Affluent Northern Virginia — with a booming, diverse workforce and close proximity to the federal government — has excelled at luring new businesses. Amazon cited the area's plentiful tech workers when recently announcing it was building a new headquarters there.
Virginia officials say a key lesson from landing Amazon over states that offered three or four times as much cash is that incentives are only one factor companies consider when picking locations. Workforce development is key, too — one that Virginia has neglected when choosing sites in the past, Secretary of Finance Aubrey Layne said.
"Some of these sites, we could get them ready and I think they still have a very little chance of succeeding," Layne said.
Compounding the issue, the state doesn't know exactly what it has to offer companies. The online database of available sites, both for megasites and smaller locations, is missing critical information, like what kind of utility infrastructure is available, Virginia Economic Development Partnership President and CEO Stephen Moret said.
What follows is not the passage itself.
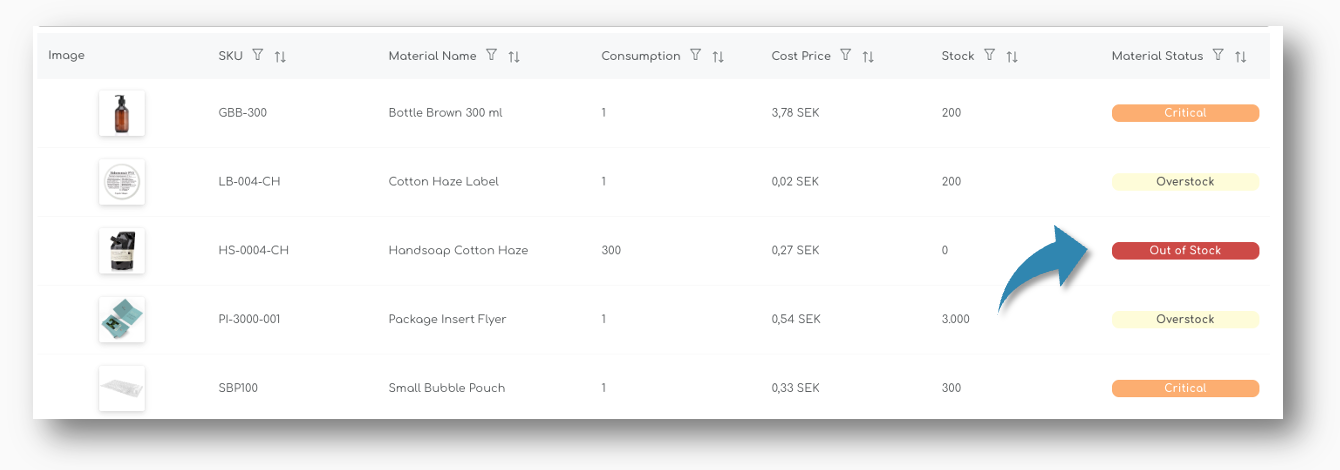This screenshot has height=470, width=1340.
Task: Open the Bottle Brown 300 ml thumbnail
Action: click(122, 113)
The development partnership is working on a detailed inventory of sites 25 acres and bigger. Until that study is done, Moret said, it's too soon to say whether public money has been spent on a site that will have to be written off.
"I truly don't know," he said.
That's raised some questions about whether spending on the megasites is worthwhile.
"This school of 'if we build it, they will come' on spec is risky business," said Greg LeRoy, executive director of the corporate subsidies watchdog group Good Jobs First.
The push to create megasites began in 2004, when several manufacturers were looking for locations in the Southeast, according to Tim Pfohl, grants director for Virginia's tobacco commission. The commission, an independent board created to use national tobacco settlement money to promote economic development in tobacco-dependent areas, allocated $100 million to buy land and bring in infrastructure.
Nearly all of that has been spent on eight sites in the state's south and southwest, and even more money has been sunk into the sites by other grants and local governments.
Former Gov. Gerald Baliles recently suggested in a speech to higher education officials that perhaps a better use for the commission's remaining money — which has funded projects far beyond just megasites — would be to funnel it instead into a trust fund for education.
But Moret said preparing sites is critical if the state wants to increase the number of advanced manufacturing jobs. He said Virginia needs more fully developed sites and a better-coordinated effort between local governments, the state and private businesses like Dominion Energy, the state's largest electric utility. Without that focus and commitment, he said, neighboring states are just more attractive to companies looking to build.
"We have to have prepared sites or we're going to lose," Moret said.
Gov. Ralph Northam recently proposed spending $20 million more to improve infrastructure at the state's megasites. Layne said the money, which has to be approved by the General Assembly, will be limited to the sites determined most likely to attract new businesses.
The director of economic development for Greensville County, home to the Mid-Atlantic Advanced Manufacturing Center, said it's hard to explain to people that developing megasites is a long process when they see millions going in and nothing coming out. Natalie Slate said the site has come close to landing major projects, including the Volvo manufacturing plant that instead chose South Carolina.
The Greensville site is even more attractive after a recent $2.2 million state grant to upgrade its sewage infrastructure, she said.
"We're ready," Slate said. "We're getting a lot more attention."